7 Y cuando haya que transportar el altar, las andas se pasarán por las argollas que están a ambos lados de él.

8 Harás el altar de tablas, hueco por dentro, y en su ejecución te ajustarás al modelo que te fue mostrado en la Montaña.

El atrio de la Morada

9 También harás el atrio de la Morada. Por el lado sur, en dirección al Négueb, el atrio tendrá unas cortinas de lino fino reforzado, dispuestas a lo largo de cincuenta metros.

10 Sus veinte columnas se apoyarán sobre veinte bases de bronce, y estarán provistas de ganchos y varillas de plata.

11 A lo largo del lado norte, las cortinas tendrán igualmente una longitud de cincuenta metros, y estarán sostenidas por veinte columnas apoyadas sobre veinte bases de bronce, y provistas de ganchos y varillas de plata.

12 A lo ancho del atrio, por el lado oeste, habrá veinticinco metros de cortinas, con diez columnas y sus respectivas bases.

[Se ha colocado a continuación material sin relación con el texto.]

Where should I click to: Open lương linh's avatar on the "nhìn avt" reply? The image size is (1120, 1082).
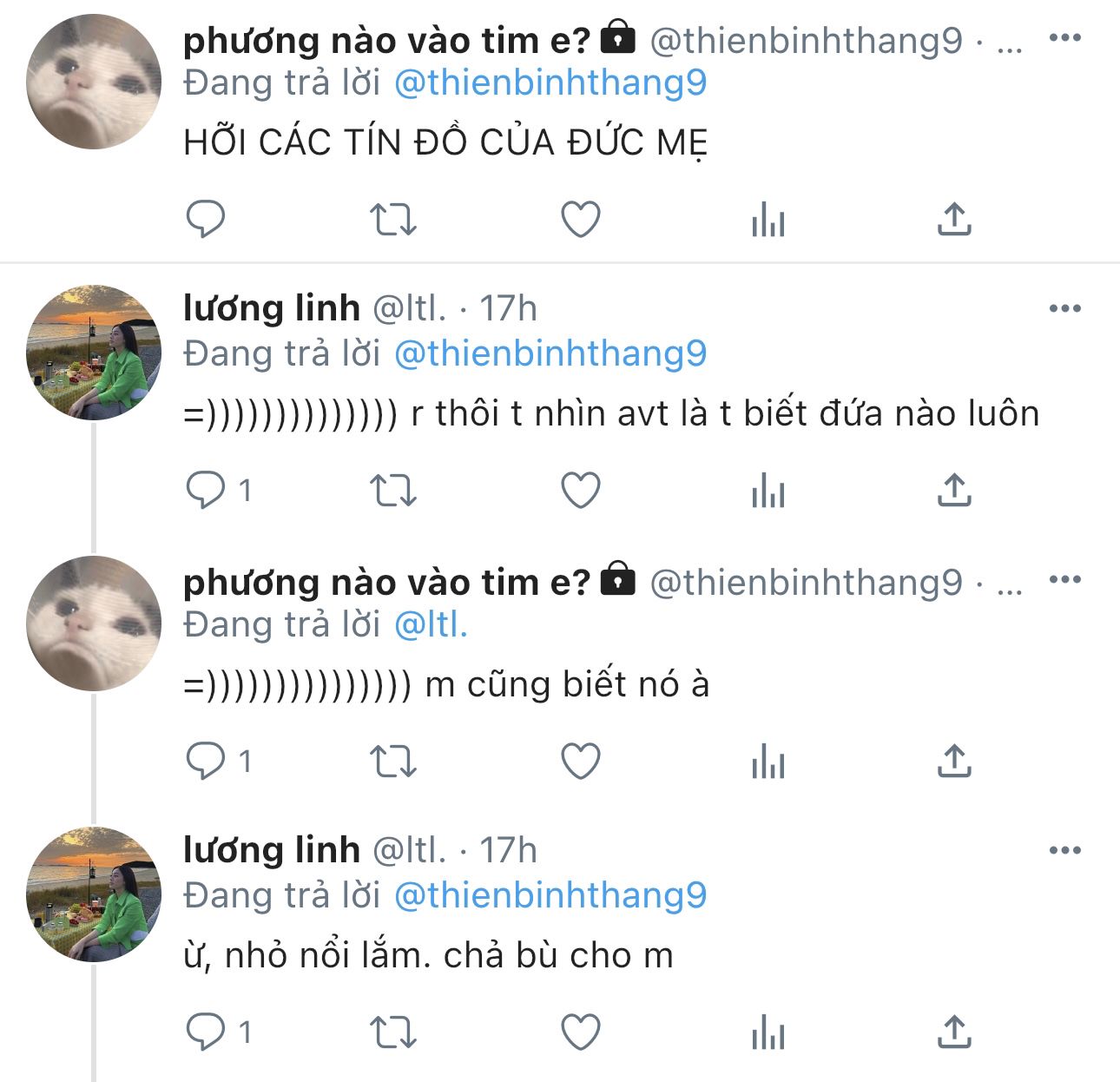[94, 353]
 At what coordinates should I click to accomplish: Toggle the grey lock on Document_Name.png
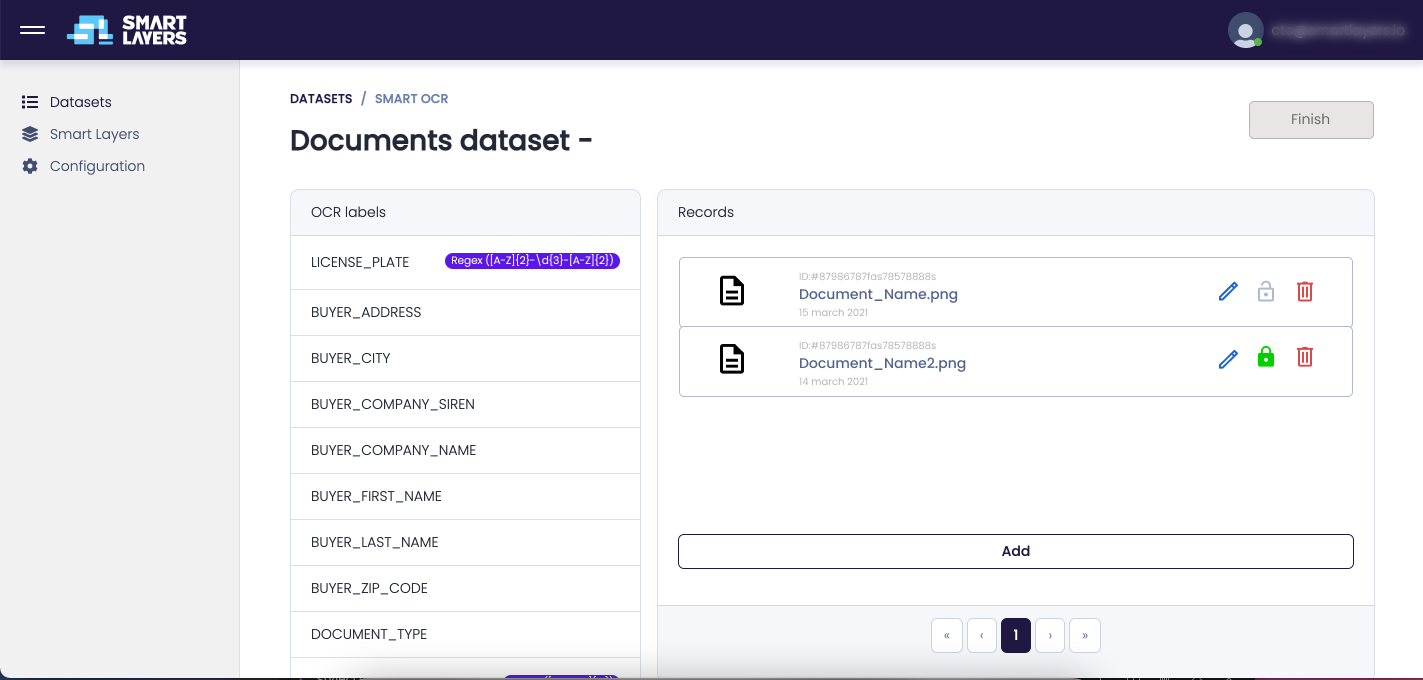coord(1266,292)
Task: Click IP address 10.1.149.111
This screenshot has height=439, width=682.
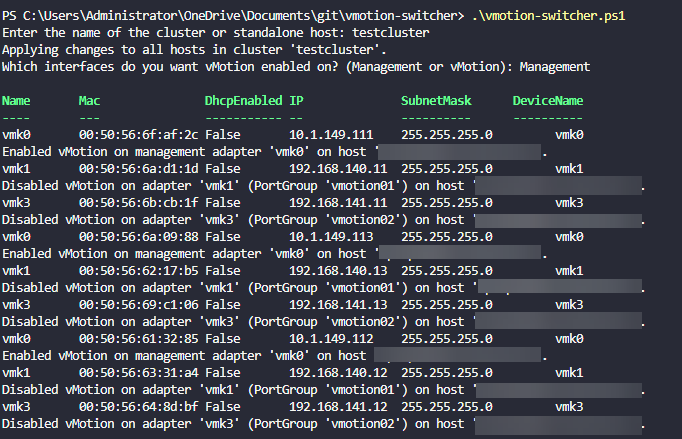Action: [x=331, y=135]
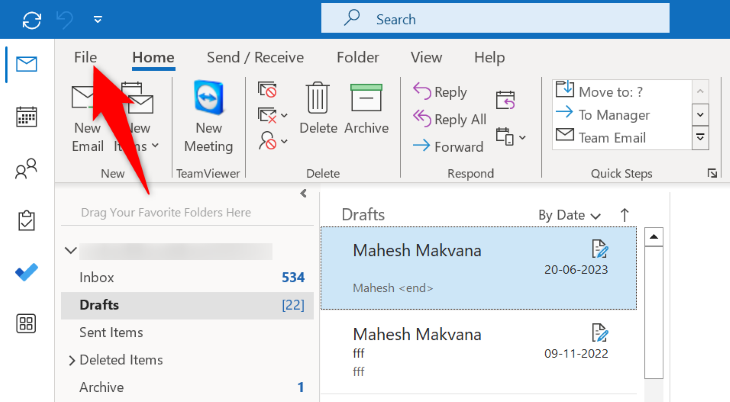Collapse the folder pane arrow
The width and height of the screenshot is (730, 402).
[x=303, y=194]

13 Y sobre el lado este, hacia el oriente, el ancho del atrio medirá veinticinco metros.

14 Las cortinas colocadas a un lado de la entrada medirán siete metros y medio de longitud, y allí habrá tres columnas y tres bases.

15 Las del otro lado tendrán las mismas medidas, también con tres columnas y sus respectivas bases.

El cortinado para la entrada del atrio

16 Un cortinado de diez metros de largo, hecho de púrpura violeta y escarlata, de carmesí y lino fino reforzado, recamado artísticamente, hará las veces de puerta. Este cortinado colgará de cuatro columnas apoyadas sobre cuatro bases.

17 Todas las columnas que rodean el atrio estarán unidas por varillas de plata; sus ganchos serán de plata y sus bases de bronce.

18 El atrio tendrá cincuenta metros de largo, por veinticinco de ancho y dos y medio de alto. Todas sus cortinas serán de lino fino reforzado y sus bases de bronce.

19 Los utensilios para el servicio litúrgico de la Morada, lo mismo que sus estacas y las del atrio serán también de bronce.

El aceite para el candelabro

20 Ordenarás a los israelitas que te traigan aceite puro de oliva molida para el candelero, a fin de alimentar constantemente una lámpara.

21 Aarón y sus hijos lo deberán preparar en la Carpa del Encuentro, fuera del velo que está delante del Arca del Testimonio, para que arda en la presencia del Señor, desde la tarde hasta la mañana. Este es un decreto irrevocable para todas las generaciones israelitas.